This task calls for every entry below to be repeated exactly, without the pictures.

[[ Information provided, beginning ]]

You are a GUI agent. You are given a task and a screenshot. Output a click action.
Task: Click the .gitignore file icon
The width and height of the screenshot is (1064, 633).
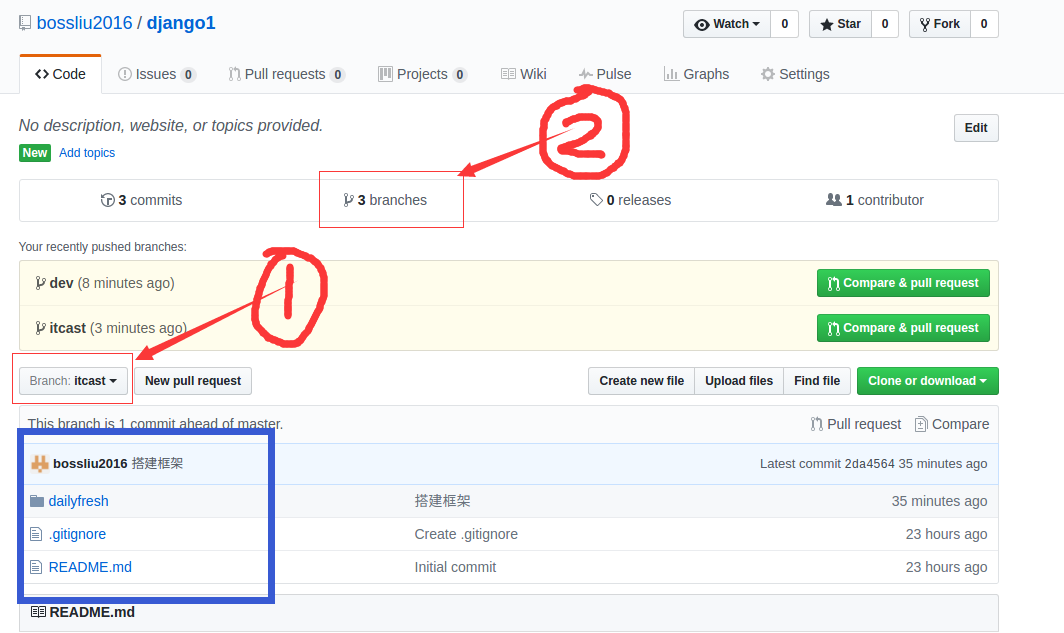[37, 534]
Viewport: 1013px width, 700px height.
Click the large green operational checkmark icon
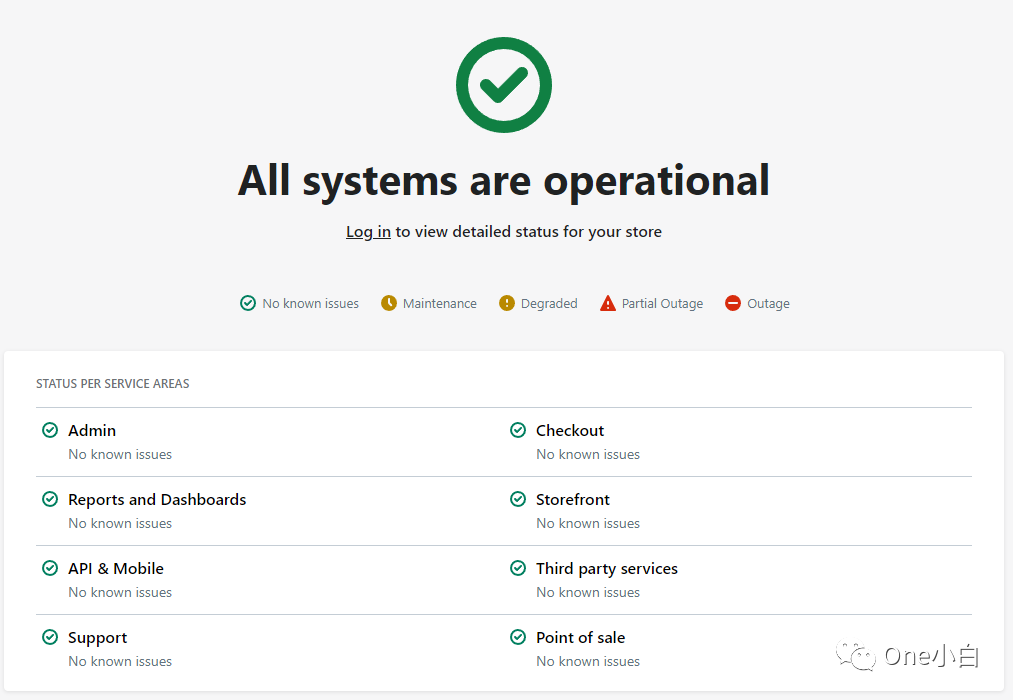click(504, 85)
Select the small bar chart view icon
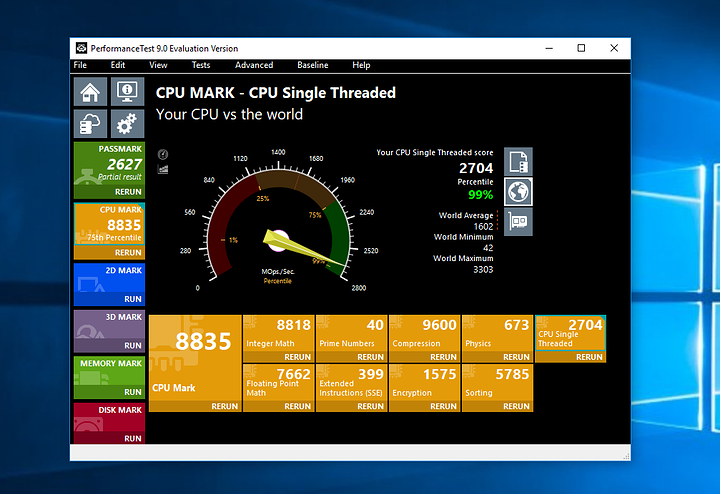Screen dimensions: 720x494 pyautogui.click(x=163, y=169)
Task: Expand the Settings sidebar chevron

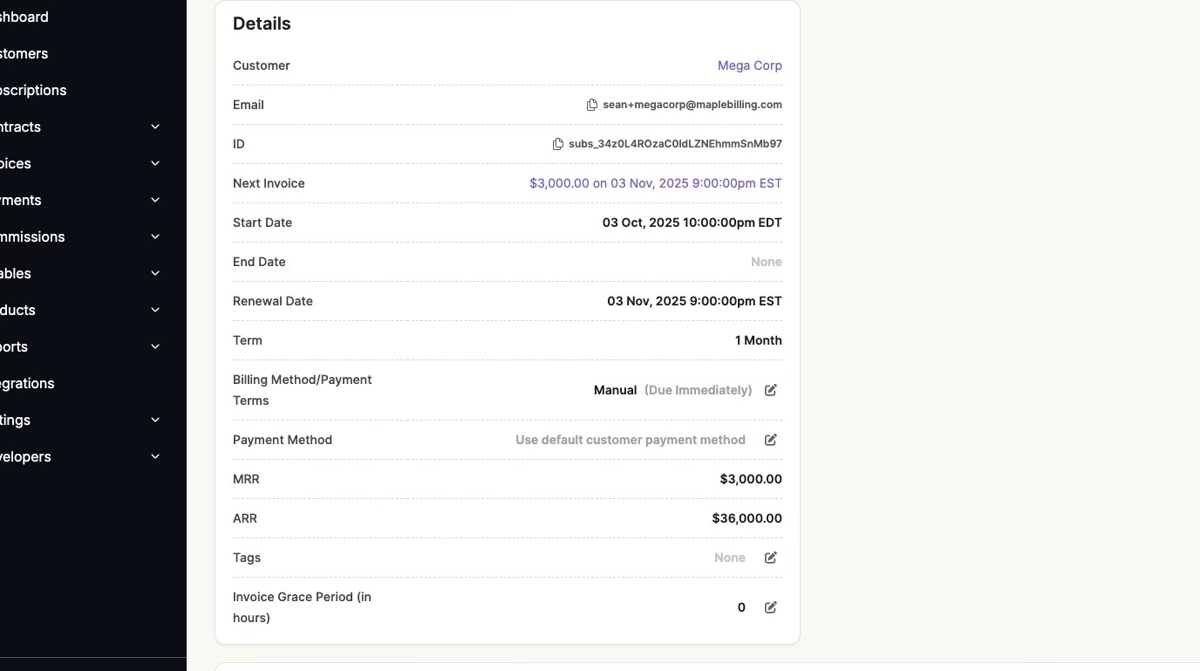Action: (x=155, y=420)
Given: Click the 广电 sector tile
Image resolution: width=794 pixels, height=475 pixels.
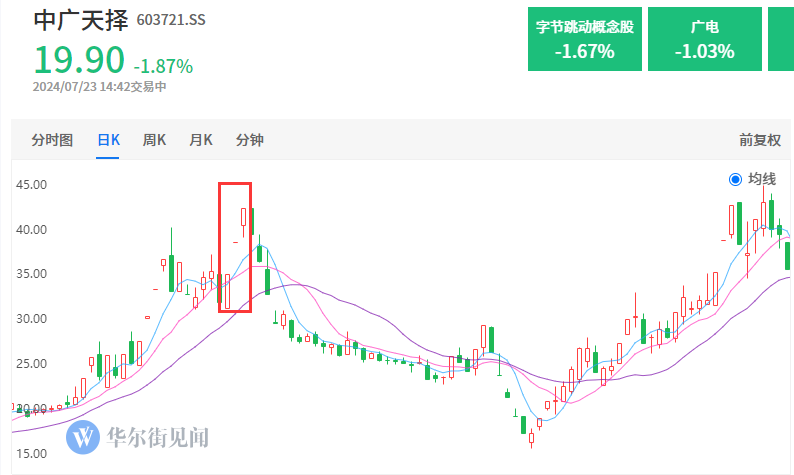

[[ Information provided, end ]]

- Response area
You are a GUI agent. You are given a task and a screenshot. Output a click action.
Task: Click the .gitignore file icon
The width and height of the screenshot is (1064, 633).
[37, 534]
Viewport: 1013px width, 700px height.
Click the large green operational checkmark icon
click(504, 85)
Select the small bar chart view icon
Screen dimensions: 720x494 pyautogui.click(x=163, y=169)
Task: Expand the Settings sidebar chevron

Action: (x=155, y=420)
Given: Click the 广电 sector tile
Image resolution: width=794 pixels, height=475 pixels.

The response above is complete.